**VOS TÂCHES**.
1 > D'après l'article sur la fin d'Ebdo, quel nouveau magazine est arrivé en kiosque le même jour que le dernier numéro d'Ebdo ?
2 > Recopiez dans l'article sur la fin d'Ebdo tout le passage qui va de « La fin d’Ebdo » jusqu'à « (crédit : Antoine Belhassen) ».

**SOURCE**.
----------------

La fin d’Ebdo : les mags en péril ?

Article polémique, fragilité économique, ligne éditoriale dispersée… Les raisons de la faillite d’Ebdo sont multiples. Mais elles montrent toutes à quel point le milieu de la presse magazine d’information est fragile, à l’heure où de nouveaux titres se lancent sur le marché.

Les unes de ces nouveaux magazines (crédit : Antoine Belhassen)

Dans les kiosques, deux nouveaux magazines se sont télescopés le 23 mars dernier. Comme un chassé-croisé médiatique. D’un côté, le onzième et ultime numéro d’Ebdo avant que la rédaction ne tire sa révérence, faute de financement. De l’autre, le dernier petit canard de la presse française : Vraiment. Ils avaient tout deux l’intention de faire la part belle aux longs reportages et à l’analyse de l’actualité à froid. L’un s’en va, l’autre se lance. « On a parlé entre nous de l’échec d’Ebdo. On connait des copains qui étaient dans l’aventure donc on essaye d’apprendre de leurs erreurs », explique Jean Berthelot de La Glétais, collaborateur auprès de Vraiment.

----------------

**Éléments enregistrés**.
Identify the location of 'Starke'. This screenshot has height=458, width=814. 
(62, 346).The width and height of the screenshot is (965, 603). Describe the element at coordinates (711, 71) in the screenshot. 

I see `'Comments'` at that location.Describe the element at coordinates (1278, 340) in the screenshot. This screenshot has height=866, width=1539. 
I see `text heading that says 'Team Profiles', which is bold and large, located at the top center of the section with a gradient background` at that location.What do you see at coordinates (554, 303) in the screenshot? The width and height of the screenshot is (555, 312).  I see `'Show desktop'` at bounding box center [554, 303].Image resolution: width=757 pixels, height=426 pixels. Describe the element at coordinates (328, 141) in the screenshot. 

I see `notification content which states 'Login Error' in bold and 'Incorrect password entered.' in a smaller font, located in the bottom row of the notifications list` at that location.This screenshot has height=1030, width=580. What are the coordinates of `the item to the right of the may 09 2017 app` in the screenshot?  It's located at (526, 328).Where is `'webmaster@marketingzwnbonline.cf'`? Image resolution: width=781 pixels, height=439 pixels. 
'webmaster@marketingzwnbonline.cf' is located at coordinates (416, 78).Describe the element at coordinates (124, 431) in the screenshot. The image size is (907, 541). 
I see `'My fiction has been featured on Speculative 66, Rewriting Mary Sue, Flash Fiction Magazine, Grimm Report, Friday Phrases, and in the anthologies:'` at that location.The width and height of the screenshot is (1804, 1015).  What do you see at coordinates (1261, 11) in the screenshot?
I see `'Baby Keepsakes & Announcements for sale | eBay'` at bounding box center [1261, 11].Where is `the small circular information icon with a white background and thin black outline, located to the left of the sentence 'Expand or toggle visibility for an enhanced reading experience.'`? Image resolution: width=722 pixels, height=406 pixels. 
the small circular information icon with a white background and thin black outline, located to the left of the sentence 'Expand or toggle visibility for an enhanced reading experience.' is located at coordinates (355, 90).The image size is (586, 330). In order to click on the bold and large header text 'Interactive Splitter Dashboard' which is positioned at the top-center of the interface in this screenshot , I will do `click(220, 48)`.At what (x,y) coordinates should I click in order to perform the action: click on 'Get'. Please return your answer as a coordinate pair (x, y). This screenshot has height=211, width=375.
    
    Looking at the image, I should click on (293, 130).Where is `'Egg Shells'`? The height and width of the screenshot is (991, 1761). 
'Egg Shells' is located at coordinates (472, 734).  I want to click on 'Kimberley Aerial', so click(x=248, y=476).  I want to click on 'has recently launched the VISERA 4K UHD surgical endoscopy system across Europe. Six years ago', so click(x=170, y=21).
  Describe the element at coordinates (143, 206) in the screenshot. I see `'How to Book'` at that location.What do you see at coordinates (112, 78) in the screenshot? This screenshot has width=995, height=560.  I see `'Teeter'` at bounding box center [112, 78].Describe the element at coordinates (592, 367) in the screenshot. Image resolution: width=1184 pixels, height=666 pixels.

----------------

**RÉPONSES PAR TÂCHE**.
1 > Vraiment.

2 >
La fin d’Ebdo : les mags en péril ?

Article polémique, fragilité économique, ligne éditoriale dispersée… Les raisons de la faillite d’Ebdo sont multiples. Mais elles montrent toutes à quel point le milieu de la presse magazine d’information est fragile, à l’heure où de nouveaux titres se lancent sur le marché.

Les unes de ces nouveaux magazines (crédit : Antoine Belhassen)